- **EXERCISE PROMPT**
Return every line of the records below that contains the string "dimensions". Matching is case-sensitive.

- **THE DATA**
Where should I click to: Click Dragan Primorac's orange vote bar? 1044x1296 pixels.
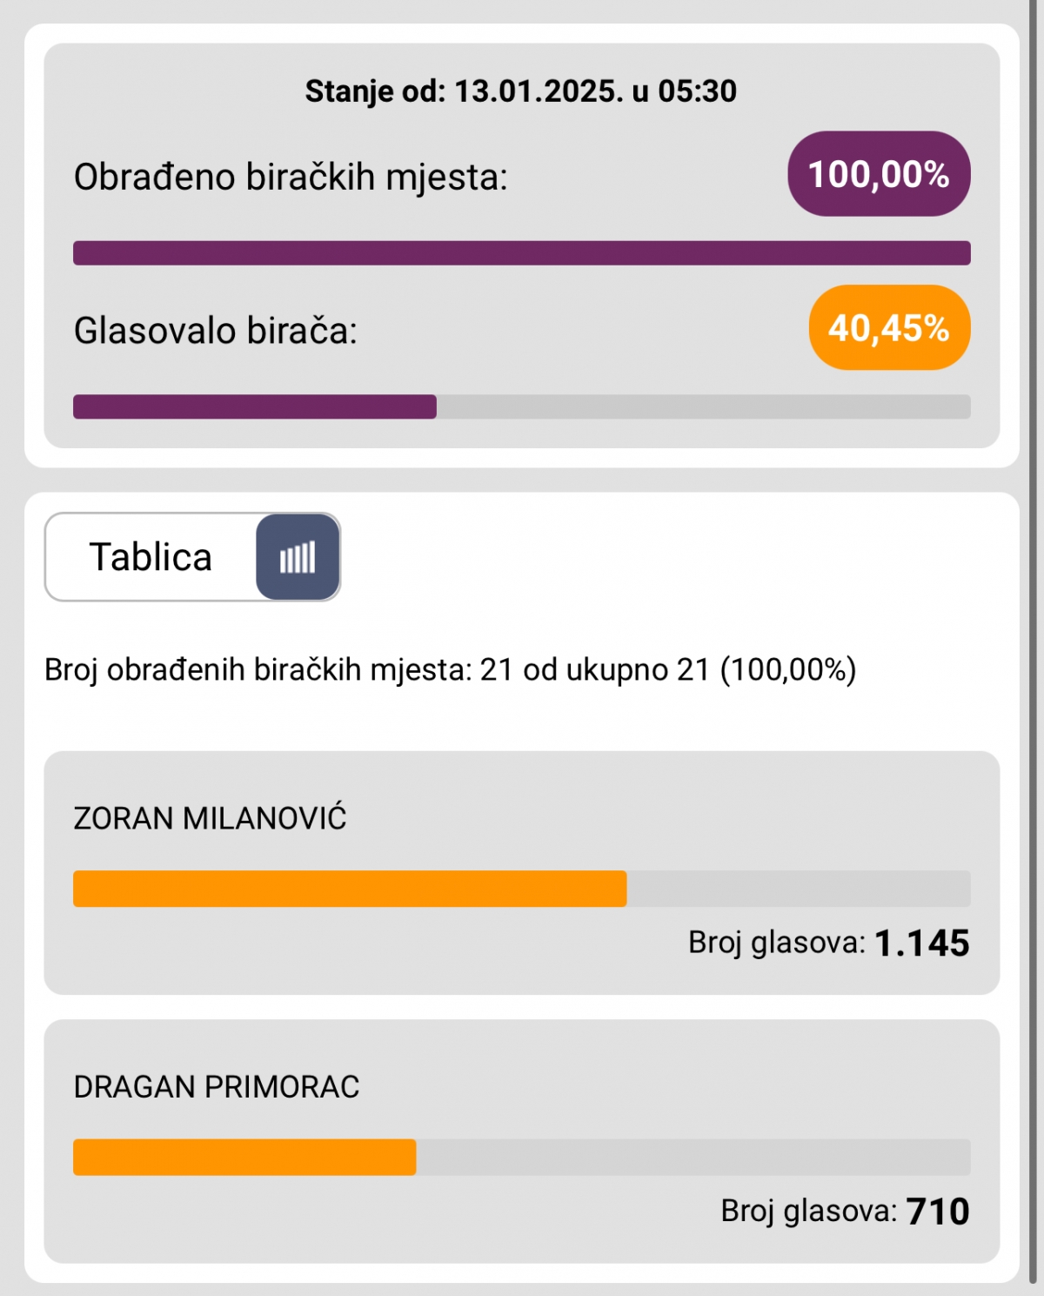244,1157
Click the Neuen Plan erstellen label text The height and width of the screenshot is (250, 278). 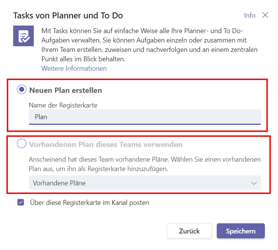pos(66,90)
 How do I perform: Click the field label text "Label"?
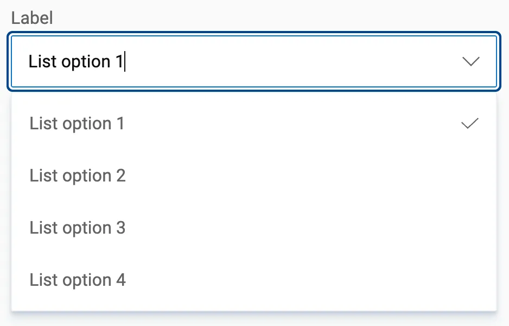[x=32, y=18]
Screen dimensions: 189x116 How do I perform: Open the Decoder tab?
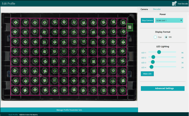(x=157, y=9)
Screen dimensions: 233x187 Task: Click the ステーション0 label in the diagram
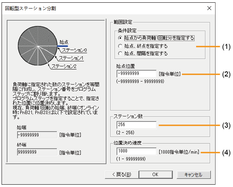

- **EXERCISE OUTPUT**
Screen dimensions: 189x116 How do I perform: Open the Decoder tab?
Screen dimensions: 233x187 Task: Click the ステーション0 label in the diagram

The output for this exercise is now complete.